→ **Problem to work on**
Return exactly the lines from the one containing "Image resolution: width=1023" through the last line of the records below, both included, and leave out any pictures.

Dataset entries
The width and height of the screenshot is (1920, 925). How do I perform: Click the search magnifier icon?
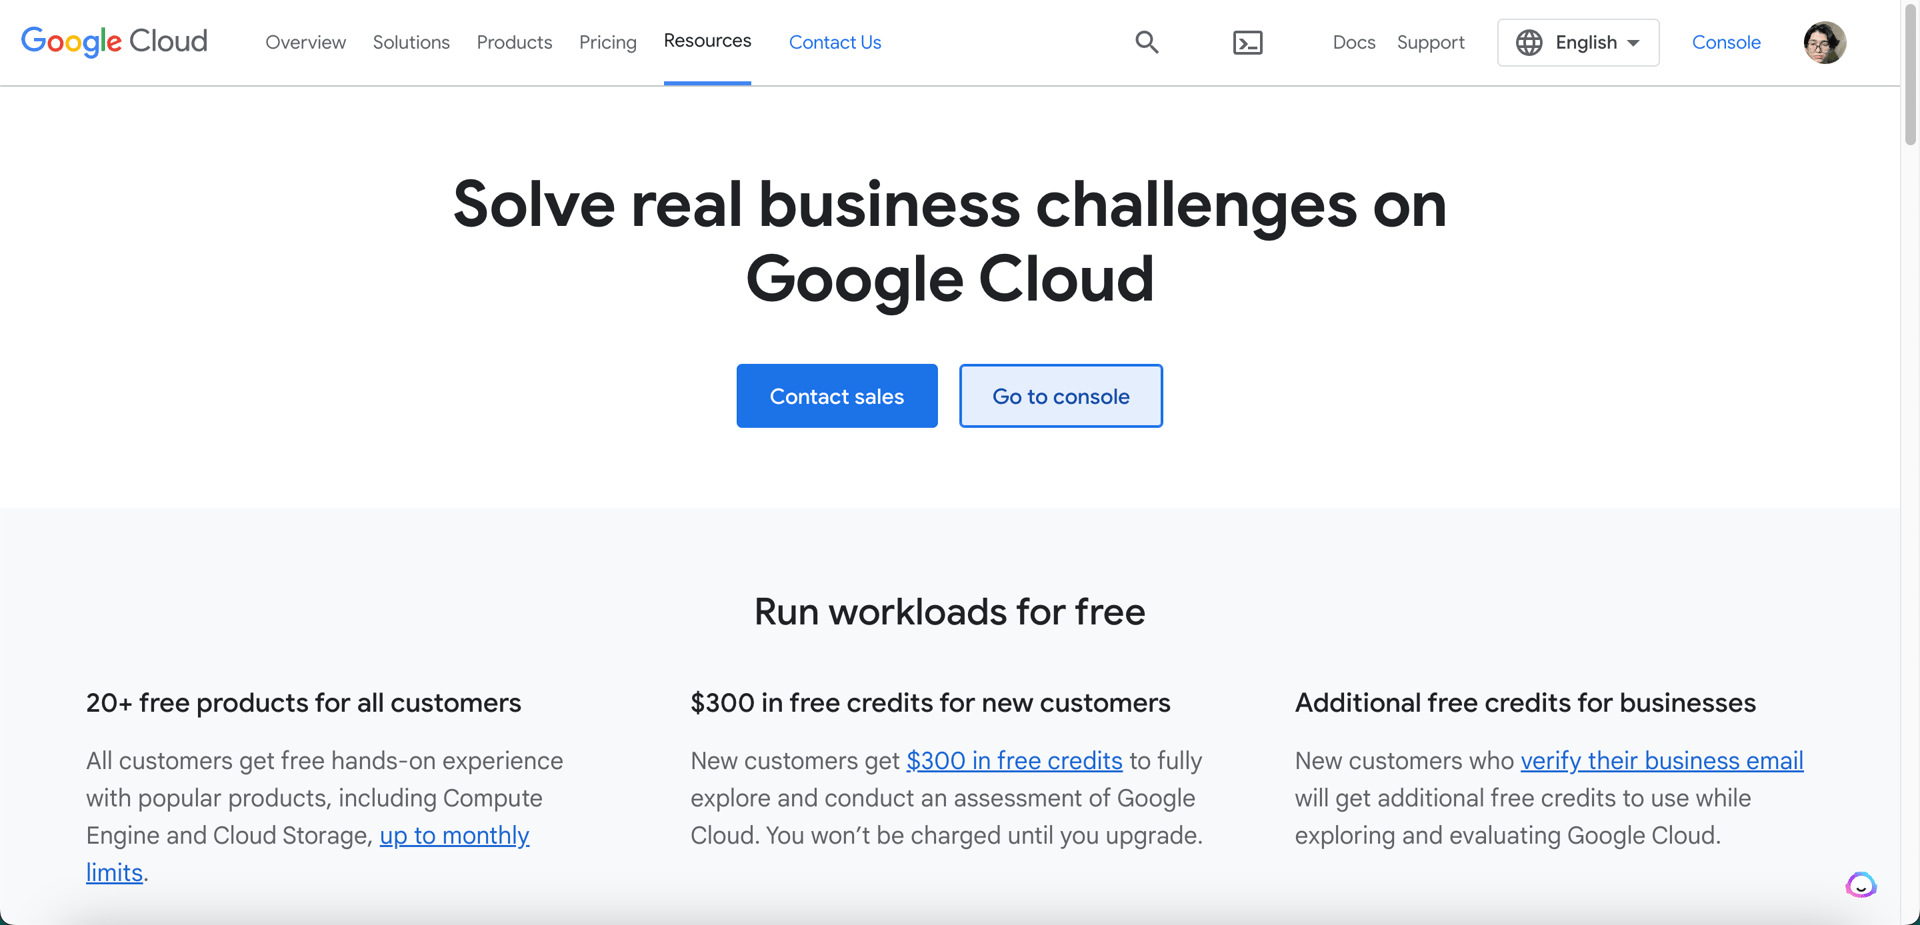click(1146, 42)
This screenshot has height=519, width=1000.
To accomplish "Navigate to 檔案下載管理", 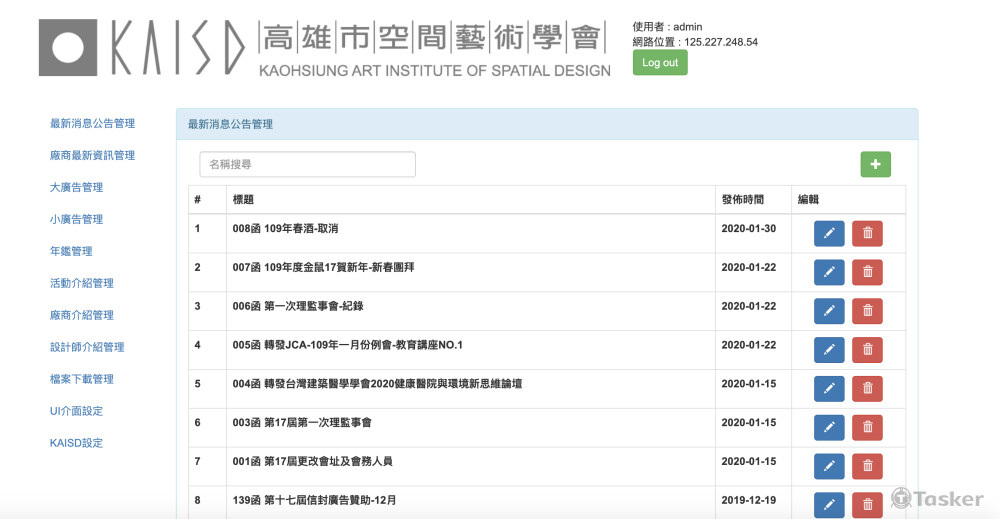I will 82,380.
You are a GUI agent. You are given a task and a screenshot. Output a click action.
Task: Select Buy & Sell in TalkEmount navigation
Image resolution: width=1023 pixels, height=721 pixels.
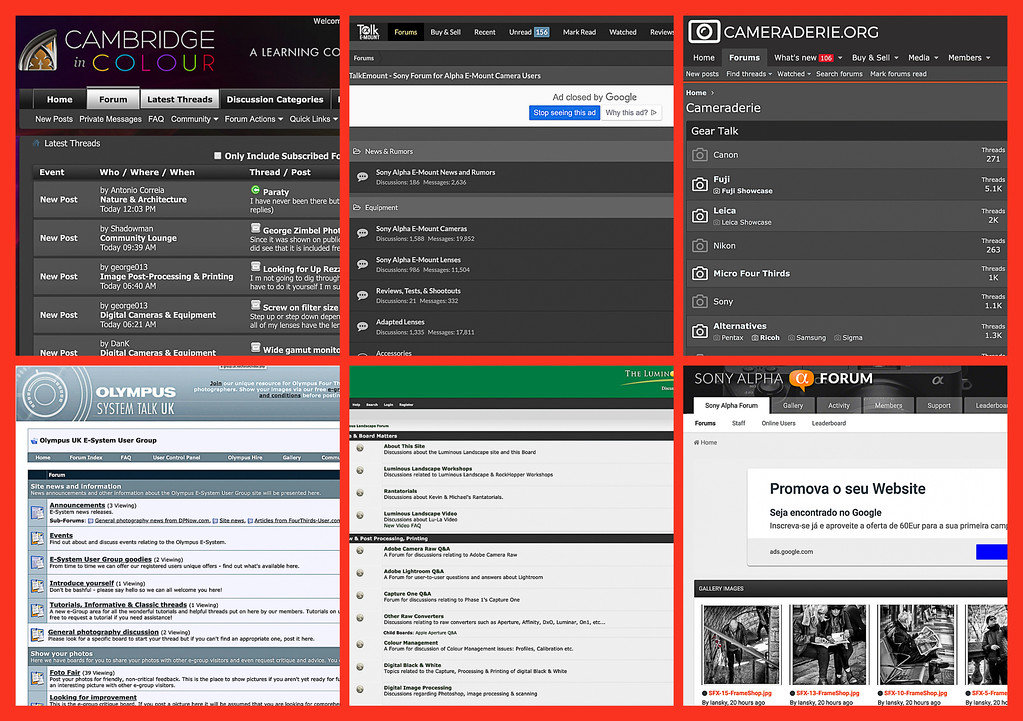pyautogui.click(x=445, y=32)
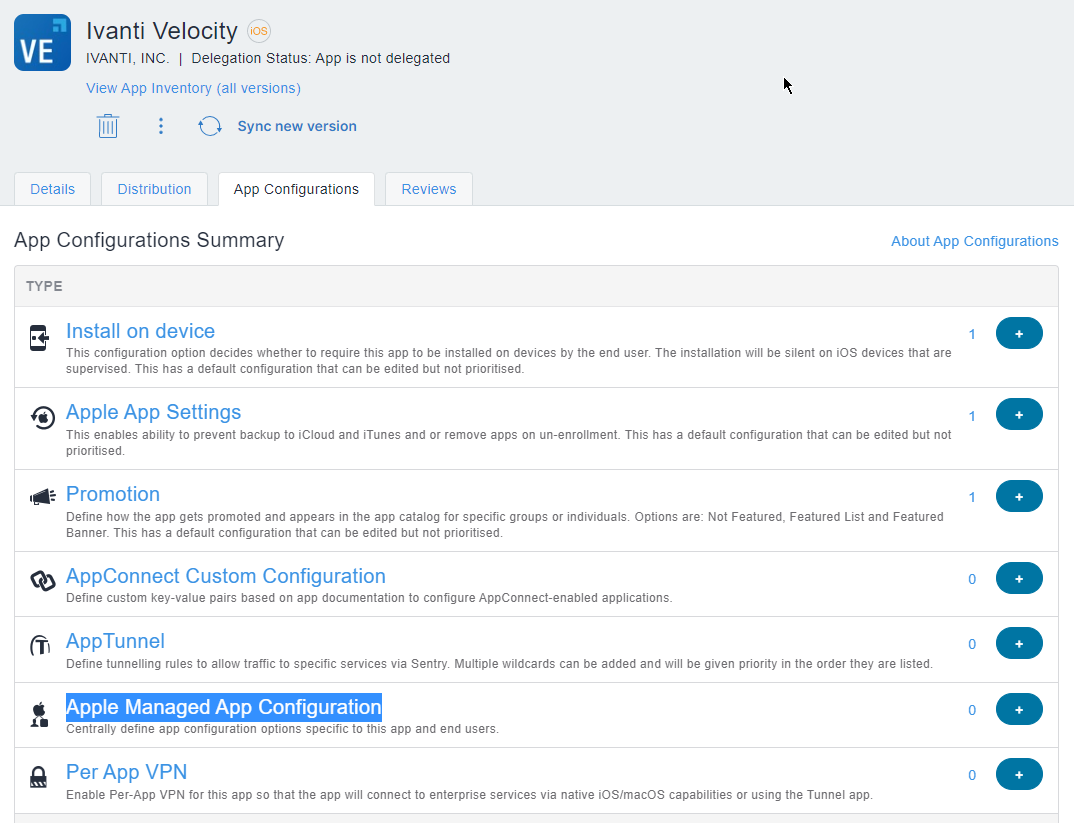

→ **Problem solution**
Image resolution: width=1023 pixels, height=721 pixels.
pyautogui.click(x=445, y=32)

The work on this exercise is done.